The Drunkard's Progress has been mostly panned by commentators. Writing for The Baltimore Sun in 1930, Robert Sisk found the lithograph to be self-defeating by having the protagonist die by a gunshot instead of through drinking. Douglas Naylor described it as "prize-deserving" in a 1933 article in The Pittsburgh Press. In 1984, Tess Panfil, writing for The Berkshire Eagle, found the work to be overwrought in her review of a Currier and Ives exhibition.

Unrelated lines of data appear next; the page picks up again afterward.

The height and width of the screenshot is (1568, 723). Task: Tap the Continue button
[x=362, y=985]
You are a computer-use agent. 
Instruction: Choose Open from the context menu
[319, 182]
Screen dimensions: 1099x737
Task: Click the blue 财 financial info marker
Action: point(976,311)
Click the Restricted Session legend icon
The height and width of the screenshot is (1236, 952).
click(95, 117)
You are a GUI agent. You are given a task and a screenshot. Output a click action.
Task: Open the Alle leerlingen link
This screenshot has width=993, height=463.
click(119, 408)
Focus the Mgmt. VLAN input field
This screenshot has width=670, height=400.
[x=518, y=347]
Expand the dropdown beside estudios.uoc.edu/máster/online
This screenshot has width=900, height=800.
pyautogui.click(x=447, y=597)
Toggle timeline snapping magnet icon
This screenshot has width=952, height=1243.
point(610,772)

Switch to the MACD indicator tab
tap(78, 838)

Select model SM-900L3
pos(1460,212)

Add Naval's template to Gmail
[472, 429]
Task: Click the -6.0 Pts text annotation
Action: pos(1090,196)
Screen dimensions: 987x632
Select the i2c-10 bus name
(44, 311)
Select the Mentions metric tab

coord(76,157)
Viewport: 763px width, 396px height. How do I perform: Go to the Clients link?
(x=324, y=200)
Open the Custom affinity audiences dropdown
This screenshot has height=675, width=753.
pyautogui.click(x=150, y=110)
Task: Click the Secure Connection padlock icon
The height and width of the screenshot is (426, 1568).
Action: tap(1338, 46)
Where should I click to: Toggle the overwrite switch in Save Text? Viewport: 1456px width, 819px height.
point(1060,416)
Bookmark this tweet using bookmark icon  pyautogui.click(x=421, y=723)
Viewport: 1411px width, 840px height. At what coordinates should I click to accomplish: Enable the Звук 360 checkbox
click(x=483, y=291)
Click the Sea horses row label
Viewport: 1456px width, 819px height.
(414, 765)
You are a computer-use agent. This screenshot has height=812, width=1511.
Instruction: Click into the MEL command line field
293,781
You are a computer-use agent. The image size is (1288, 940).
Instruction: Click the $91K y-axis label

The same year as Currier, the Kellogg Brothers released their own version of The Drunkard's Progress. In the Kelloggs' version, the family of the protagonist is replaced by a distillery and a man walking out the front with two money bags. English Professor John William Crowley suggests that the Kellogg Brothers copied their version from Currier.

With The Drunkard's Progress, Currier established the plot arc used in temperance novels: a first drink quickly leading to a premature death. Mary Grover, Or, The Trusting Wife: A Domestic Temperance Tale was explicitly written by Charles Burdett to turn the image into a book. George's Mother by Stephen Crane was also influenced by the lithograph.

The work is presented as a primary source in classes on American history to teach about the temperance movement. One social studies teacher said he uses it because the progression of alcoholism depicted closely matches the message of anti-drug programing in schools such as D.A.R.E. Students have compared the simplistic "just say no" messaging of The Drunkard's Progress with Faces of Meth.